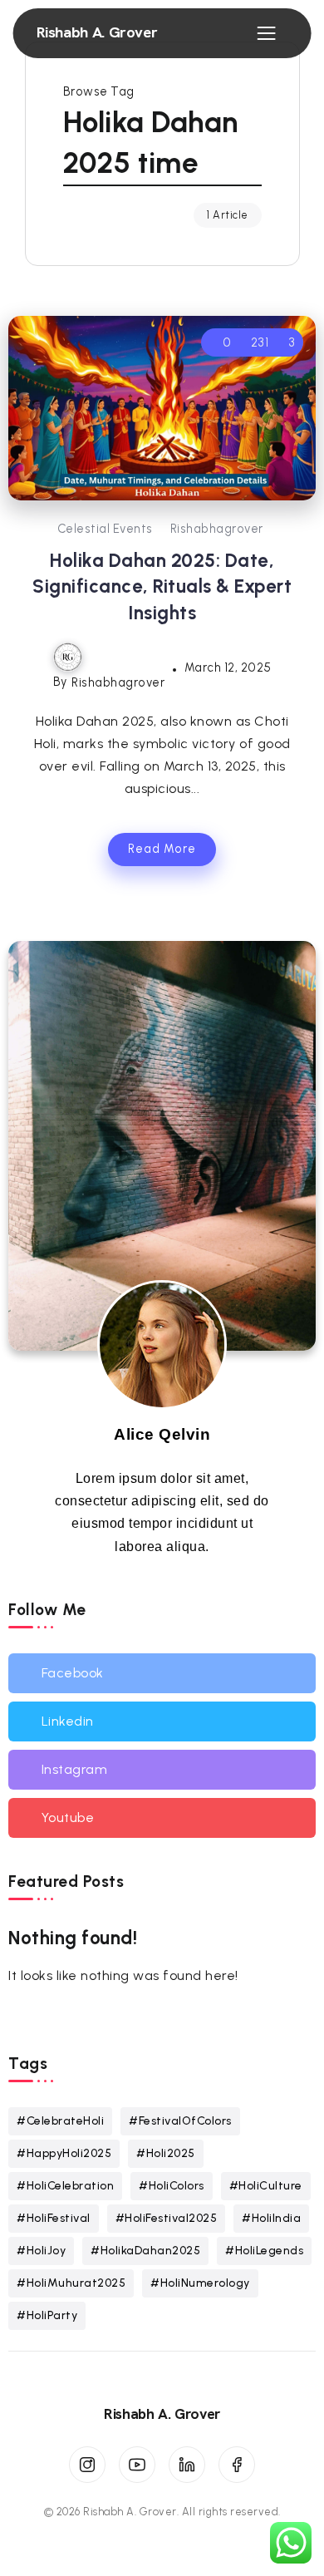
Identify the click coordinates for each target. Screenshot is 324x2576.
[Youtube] (162, 1818)
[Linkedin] (162, 1721)
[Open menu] (265, 33)
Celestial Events (105, 528)
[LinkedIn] (187, 2464)
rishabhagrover (216, 528)
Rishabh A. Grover (97, 32)
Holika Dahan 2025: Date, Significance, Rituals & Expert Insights (162, 586)
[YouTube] (137, 2464)
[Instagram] (162, 1770)
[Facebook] (162, 1673)
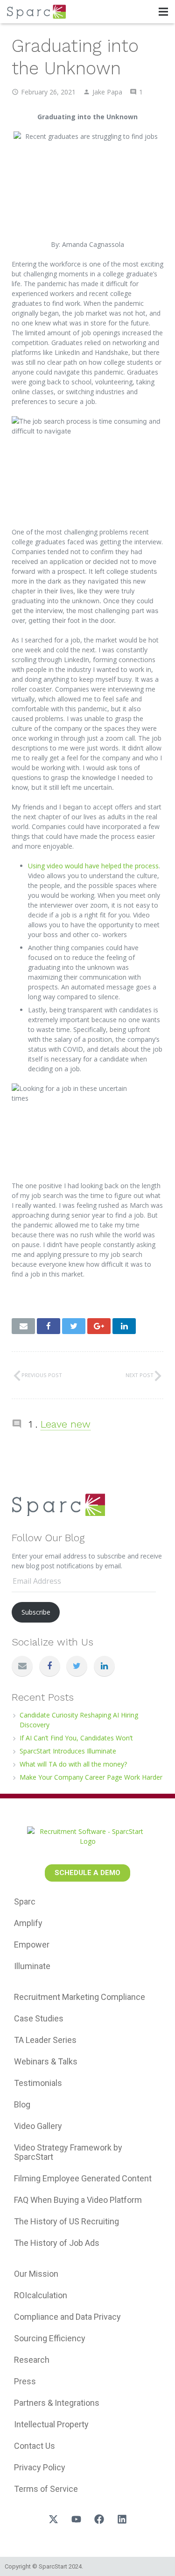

----------------------------------------

● Exercise description: Apart from the pictures, all of the data must be duplicated exactly as shown above.

● Answer box:
Identify the click coordinates for each target. Screenshot is 324x2576.
[Youtube] (162, 1818)
[Linkedin] (162, 1721)
[Open menu] (265, 33)
Celestial Events (105, 528)
[LinkedIn] (187, 2464)
rishabhagrover (216, 528)
Rishabh A. Grover (97, 32)
Holika Dahan 2025: Date, Significance, Rituals & Expert Insights (162, 586)
[YouTube] (137, 2464)
[Instagram] (162, 1770)
[Facebook] (162, 1673)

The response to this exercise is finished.